All of the examples above are ecommerce merchants: the brands, businesses, marketplace sellers, and creators that offer goods or services primarily sold online.

Types of ecommerce merchants

Ecommerce is a relatively broad term. Some ecommerce store owners might sell physical products like apparel, jewelry, or home goods, which require physical inventory and ship nationwide. Others may sell digital products, such as subscriptions, digital assets, or software. These ecommerce store owners differ considerably in terms of how and where they sell goods.

In general, types of ecommerce store owners include:

Types of ecommerce merchants: Retail ecommerce merchants

Retail ecommerce merchants sell physical goods directly to their customers. Retail ecommerce includes goods such as clothing, accessories, shoes, electronics, or housewares. 

Ecommerce store owners sell their products online via independent websites. These websites might be created by platforms such as Shopify or BigCommerce, or via custom websites with payment plugins, such as Stripe, Paypal, or Square.

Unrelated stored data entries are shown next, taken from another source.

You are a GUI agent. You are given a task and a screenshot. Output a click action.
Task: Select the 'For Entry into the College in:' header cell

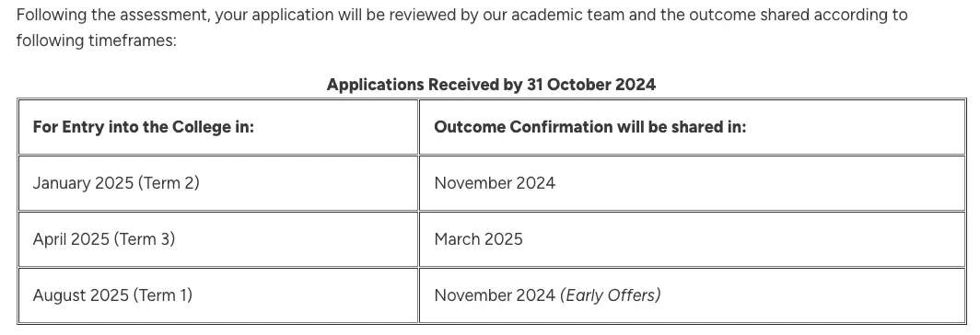[x=218, y=127]
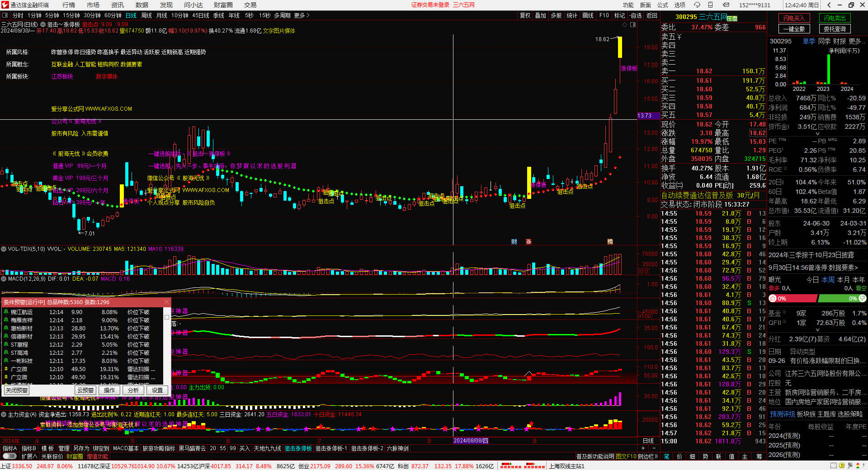Open the 行情 menu
This screenshot has width=868, height=470.
point(69,5)
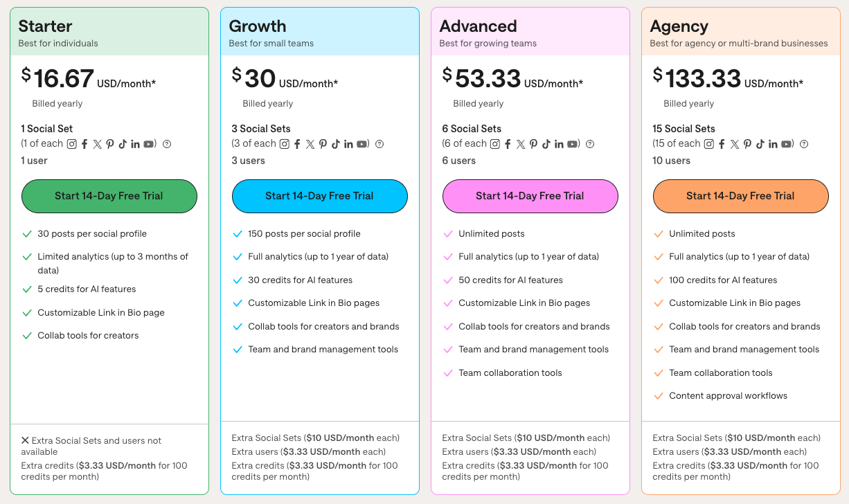Click the Starter plan heading

point(45,26)
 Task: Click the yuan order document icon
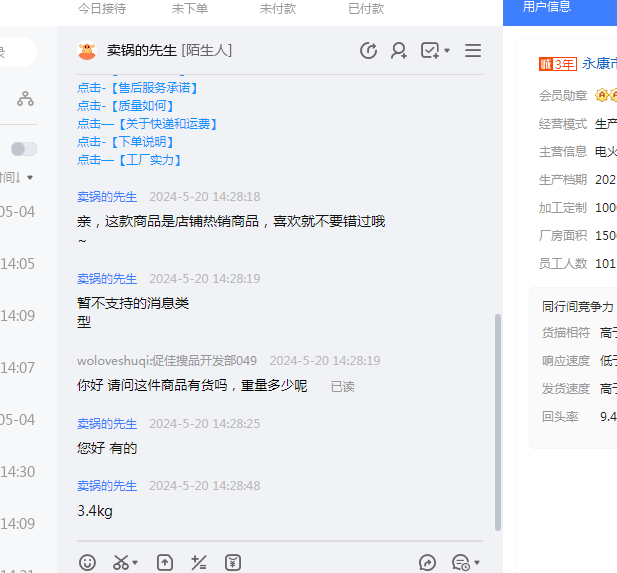pos(233,563)
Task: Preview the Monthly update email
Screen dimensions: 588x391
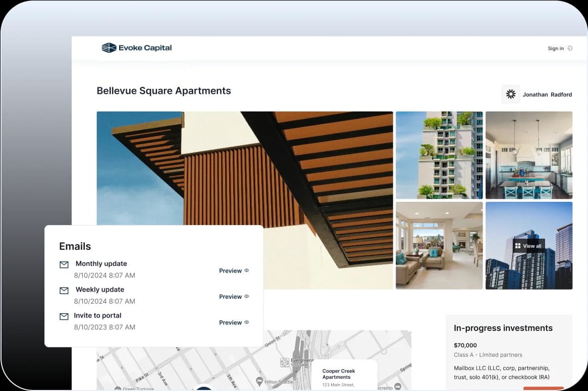Action: pyautogui.click(x=230, y=271)
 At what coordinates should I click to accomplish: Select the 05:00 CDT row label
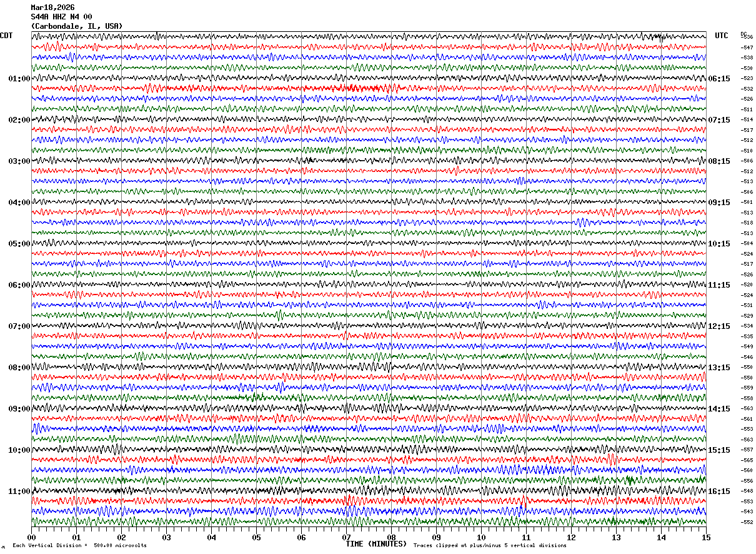pos(19,244)
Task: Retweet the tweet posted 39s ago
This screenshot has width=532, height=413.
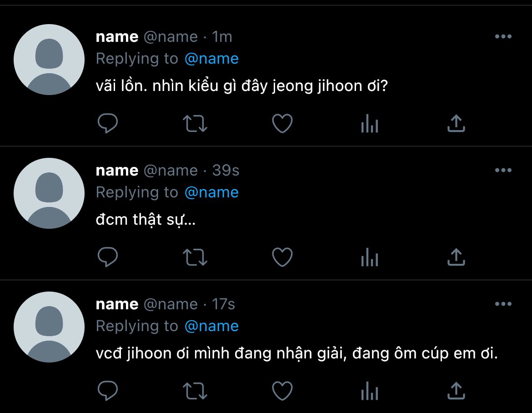Action: 195,257
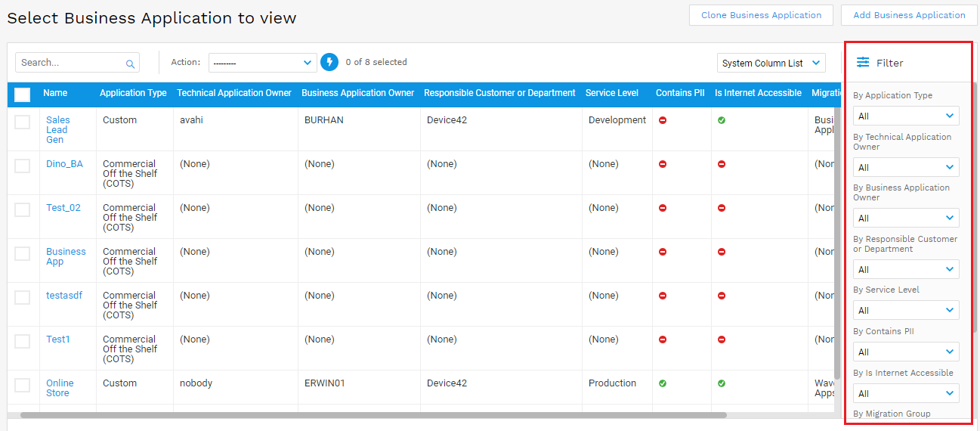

Retail ecommerce merchants also sell goods on marketplace sites like Amazon or Ebay, either as the primary selling platform for the brand, or as an addition to regular sales. 

Types of ecommerce merchants: Digital ecommerce merchants 

Digital ecommerce merchants offer goods or services that can be accessed, downloaded, or viewed online. Digital ecommerce store owners offer products like ebooks, artwork, handmade goods, elearning tutorials or courses, music, or meditations. 

Digital ecommerce merchants may use platforms such as YouTube to promote content, before selling it privately via a Shopify or BigCommerce site. Other digital ecommerce stores use knowledge sharing platforms such as Coursera, Skillshare or Udemy, ebook marketplaces such as Kobo or Kindle, or sell handmade goods on sites like Etsy. Digital ecommerce sellers also operate on print-on-demand platforms like Teespring, Redbubble, or Printify, selling designs for clothing, stickers, or paper goods. 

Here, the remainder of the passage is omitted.